Humble Beginnings, Unmatched Achievement
The symphony evolved from the 17th-century Italian opera overture and the Baroque ripieno concerto.
By the mid to late 18th century, the symphony became the single most important genre of orchestral music.
In 300 years—with backdrops ranging from the French Revolution to the Soviet Empire, the Enlightenment to the Roaring Twenties—the symphony would arrive at where it stands today: one of the longest lived, and perhaps the most expressively inclusive, genres of instrumental music.
In this series of 24 45-minute lectures, Professor Robert Greenberg guides the listener on a survey of the symphony. You’ll listen to selections from the greatest symphonies by many of the greatest composers of the past 300 years. You’ll also hear selections from some overlooked works that, undeservedly, have been forgotten by contemporary audiences.
Origins (Lectures 1–2)
The simultaneous development of the orchestra and the opera were crucial to the birth of the symphony as a genre. By the 1730s, the orchestral genre of the Italian-style opera overture had developed to such a point that those overtures were substantial enough to be performed separately from the operas themselves.
The Symphony Emerges (Lectures 3–5)
The earliest true symphonies were exponents of the galant style that emerged in the period between the High Baroque and Viennese Classicism. Chief composers of this period included Sammartini, and two of J. S. Bach’s sons, C. P. E. Bach and Johann Christian Bach.
The outstanding Mannheim Court Orchestra paved the way for a great series of symphonists in the 18th century—Stamitz, Richter, Holzbauer, and Cannabich.
By the late 1770s and 1780s, Europe boasted an enormous number of first-rate symphonists, including Gossec, Michael Haydn, Carl Ditters von Dittersdorf, Vanhal, and Boccherini.
Haydn and Mozart: Titans of the Classical Age (Lectures 6–8)
Franz Joseph Haydn wrote at least 108 symphonies. We examine his Symphony no. 1 in D Major (1759), and later symphonies, no. 77 in particular, revealing Haydn’s ongoing development as a symphonist.
Haydn’s Symphony no. 104, his last symphony, reflects the consummate technical skill of an experienced master—mastery still melded with the fire and passion of youth.
Unlike Haydn, Mozart never made symphonic composition as much of a priority as opera and the piano concerto. Yet he created some of the most important symphonies of the Classical era, among them his Symphony no. 41 in C Major—the Jupiter Symphony. We explore this symphony, which, in the words of one musicologist, “climaxed and fixed an age.”
Beethoven, Romanticism, and the Reconciliation with Classicism (Lectures 9–12)
Beethoven’s Fifth Symphony is the single most famous work in the orchestral repertoire—a tale of musical birth and growth, destruction, regrowth, and ultimately, triumph.
The sublime and iconoclastic Beethoven, in Professor Greenberg’s words, “came to believe in self-expression and originality above all else a symphony was no longer an aristocratic amusement, but a multifaceted musical statement, an instrumental genre operatic in its degree of contrast, conflict, and resolution.”
We study how Schubert’s Unfinished B Minor and Great C Major symphonies demonstrated that the lyric and the colorful could coexist with the Beethoven-inspired vision of the symphony as a vehicle for profound self-expression.

[SUPPLIED DATA]:

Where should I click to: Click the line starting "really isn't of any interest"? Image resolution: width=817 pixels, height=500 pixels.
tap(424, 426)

--

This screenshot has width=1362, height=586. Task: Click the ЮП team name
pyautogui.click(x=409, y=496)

[PROBLEM 1]:
In the text on the history of the symphony, what is the least number of symphonies Franz Joseph Haydn is said to have written?
[PROBLEM 2]:
Please write out the passage of the symphony text from "Unlike Haydn, Mozart" up to and including "Classicism (Lectures 9–12)".
[PROBLEM 3]:
Carry the text on the history of the symphony forward, starting right after its last sentence.
The records have no connection to the text on the history of the symphony.

[FINAL RESULT 1]:
At least 108.

[FINAL RESULT 2]:
Unlike Haydn, Mozart never made symphonic composition as much of a priority as opera and the piano concerto. Yet he created some of the most important symphonies of the Classical era, among them his Symphony no. 41 in C Major—the Jupiter Symphony. We explore this symphony, which, in the words of one musicologist, “climaxed and fixed an age.”
Beethoven, Romanticism, and the Reconciliation with Classicism (Lectures 9–12)

[FINAL RESULT 3]:
In Symphonie Fantastique, Berlioz adopts the extreme emotions and drama of the opera house, and explicit, intimately autobiographical narrative, telling the story of a young, unhappy, and ultimately suicidal lover (Berlioz himself). The piece is bound together by a recurring, representative musical theme—the famous fixed idea.
We learn how the symphonies of Mendelssohn and Schumann merged Classical tradition with elements of Romanticism within very personal and innovative expressive frameworks.
National and Local Development (Lectures 13–22)
France. In the 1860s and 1870s, French composers re-established a tradition of symphonic music in Paris, led by Cesar Franck and Camille Saint-Saens.
Russia. What could Peter Tchaikovsky, a hypersensitive, cross-dressing homosexual with a penchant for pederasty, and Antonin Dvorak, a happily married family man, have in common? Few composers utilized the symphony to explore national identity more than these two extremely different men, drawing on the music of their homelands for inspiration.
Vienna. Anton Bruckner and Johannes Brahms both achieved fame in Vienna—both were inspired by Beethoven’s Ninth Symphony. But you’ll see that is where their similarities end.
Bohemia. Learn how Gustav Mahler’s upbringing in a Jewish, German-speaking household in Bohemia intensified his pathological sense of alienation. Mahler’s symphonies are, in Greenberg’s words, “philosophical tracts, spiritual musings, musical reflections on the great, unanswered questions.” We focus on his Symphony no. 2 in C Minor (Resurrection) of 1895.
Scandinavia. The key to Carl Nielsen’s music is its directness of expression, inspired by the rustic simplicity of his Danish homeland. Jean Sibelius’s Finnish homeland also exerted a strong influence on his creative palette.
Later Russian Development. Nationalism played a crucial role in the 19th-century emergence of a Russian symphonic tradition, with composers such as Glinka, Balakirev, Borodin, Rimsky-Korsakov, and Glazunov.
In the 20th century, the “steel-fisted modernist” Prokofiev never ceased to shock and surprise—even with his First Symphony, which, ironically, pays homage to the Classical style.
America. An all-American kid, Charles Ives became one of the 20th century’s greatest symphonists, while refusing to take royalties for his work and choosing to make his living as an insurance executive. His Symphony no. 4, his “crowning achievement,” epitomizes Ives’s transcendental belief in the “interrelation of all things.”
Aaron Copland epitomized the pan-American musical spirit of the 1920s, 30s, and 40s, remaining the most representative American composer of the 20th century. Samuel Barber’s Symphony no. 1 is a beautifully constructed work of great and enduring power.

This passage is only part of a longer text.